Um aviso do Ministério da Saúde da Índia, de 21 de Junho, sobre o teor de gordura e de açúcar em snacks populares, incluindo a “nossa” chamuça, provocou reacções e redes sociais em alvoroço, enquanto dados recentes associam hábitos alimentares fora de casa ao aumento de doenças metabólicas.
Origem e trajectória da chamuça
A chamuça (samosa) tem raízes antigas na Ásia Central e Península Indostânica; difundiu-se durante séculos pelo subcontinente como petisco de rua e alimento de conforto, hipertrofiando a sua importância cultural. Em Portugal, a presença da chamuça é antiga, chegando nos éc. XVII e, depois, via Moçambique, no s~ex. XX. Intensificou-se nas últimas décadas com as comunidades sul-asiáticas e com a globalização culinária: passou de iguaria exótica a produto corrente em mercados, feiras e restaurantes de gastronomia internacional. Está na alimentação portuguesa e já é produto de supermercado comum, sendo vendida fresca ou congelada.

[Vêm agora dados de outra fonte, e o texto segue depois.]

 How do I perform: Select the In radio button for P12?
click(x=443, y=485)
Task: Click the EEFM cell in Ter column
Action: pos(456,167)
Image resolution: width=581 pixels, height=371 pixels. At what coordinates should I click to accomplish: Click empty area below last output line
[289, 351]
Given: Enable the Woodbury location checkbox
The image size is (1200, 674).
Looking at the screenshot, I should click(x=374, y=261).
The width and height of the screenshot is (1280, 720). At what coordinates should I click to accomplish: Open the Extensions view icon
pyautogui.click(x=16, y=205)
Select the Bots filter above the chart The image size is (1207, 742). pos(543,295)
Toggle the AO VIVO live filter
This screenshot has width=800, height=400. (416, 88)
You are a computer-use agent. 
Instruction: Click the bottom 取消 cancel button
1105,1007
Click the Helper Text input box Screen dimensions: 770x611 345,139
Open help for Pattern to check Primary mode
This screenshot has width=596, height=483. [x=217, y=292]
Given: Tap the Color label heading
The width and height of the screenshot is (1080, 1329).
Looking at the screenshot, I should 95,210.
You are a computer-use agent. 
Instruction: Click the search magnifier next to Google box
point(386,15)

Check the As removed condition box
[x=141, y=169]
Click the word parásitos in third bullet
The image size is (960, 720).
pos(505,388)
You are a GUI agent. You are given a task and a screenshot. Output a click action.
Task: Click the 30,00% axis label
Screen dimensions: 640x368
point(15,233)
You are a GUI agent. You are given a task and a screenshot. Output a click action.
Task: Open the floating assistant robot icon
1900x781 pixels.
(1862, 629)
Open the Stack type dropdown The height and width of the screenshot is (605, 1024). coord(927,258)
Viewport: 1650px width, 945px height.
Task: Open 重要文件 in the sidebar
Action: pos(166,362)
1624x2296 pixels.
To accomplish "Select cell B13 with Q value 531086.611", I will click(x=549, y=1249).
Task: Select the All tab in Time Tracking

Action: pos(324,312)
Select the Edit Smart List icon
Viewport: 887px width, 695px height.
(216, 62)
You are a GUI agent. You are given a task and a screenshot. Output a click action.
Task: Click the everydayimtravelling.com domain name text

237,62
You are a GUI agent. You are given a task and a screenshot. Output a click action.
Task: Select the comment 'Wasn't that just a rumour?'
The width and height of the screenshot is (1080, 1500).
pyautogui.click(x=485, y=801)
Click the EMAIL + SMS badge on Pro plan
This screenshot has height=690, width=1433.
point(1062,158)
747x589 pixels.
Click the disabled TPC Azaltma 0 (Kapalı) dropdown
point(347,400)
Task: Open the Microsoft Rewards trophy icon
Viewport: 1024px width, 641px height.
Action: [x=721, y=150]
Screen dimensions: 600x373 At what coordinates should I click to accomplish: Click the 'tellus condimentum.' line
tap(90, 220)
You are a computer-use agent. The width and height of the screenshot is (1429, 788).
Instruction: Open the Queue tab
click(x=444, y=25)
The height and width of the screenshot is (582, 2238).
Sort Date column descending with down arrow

O aviso oficial e o seu conteúdo
A 21 de Junho, o Ministério da Saúde indiano enviou um ofício recomendando a afixação de cartazes em espaços públicos com informação sobre os níveis de “óleo e açúcar” de diversos alimentos, inserindo a chamuça na lista de fritos de alto teor de gordura. O Governo clarificou posteriormente que se tratava de um “estímulo comportamental” e não de uma proibição ou de imposição de rótulos obrigatórios nos vendedores de rua.
Os cartazes-modelo referem que a ingestão diária recomendada de gordura situa-se entre vinte e sete e trinta gramas e que uma única chamuça pode conter entre dezassete e vinte e oito gramas de gordura, variando conforme tamanho e preparação. Essas quantificações têm sido utilizadas pelos meios para explicar a razão da inclusão da chamuça na lista.
Dados sobre obesidade e diabetes: Índia
A Índia enfrenta um pesado encargo de doenças não transmissíveis relacionadas com estilo de vida. Estimativas recentes indicam dezenas de milhões de pessoas com diabetes — cerca de setenta e sete milhões em 2019, com projecções de crescimento — e um acréscimo consistente de prevalência de sobrepeso e obesidade em diversas regiões do país. Esses números justificam políticas públicas orientadas para a redução de factores de risco alimentares.
Dados sobre obesidade e diabetes: Portugal
Portugal também regista um aumento da diabetes diagnosticada e de prevalência de excesso de peso/obesidade em segmentos populacionais. Relatórios nacionais de 2023 e 2024 indicaram recordes no número de novos diagnósticos de diabetes, com coberturas de vigilância e gestão crescentes nos cuidados primários. As autoridades de saúde portuguesas continuam a perseguir políticas de alimentação saudável e transformação do ambiente alimentar.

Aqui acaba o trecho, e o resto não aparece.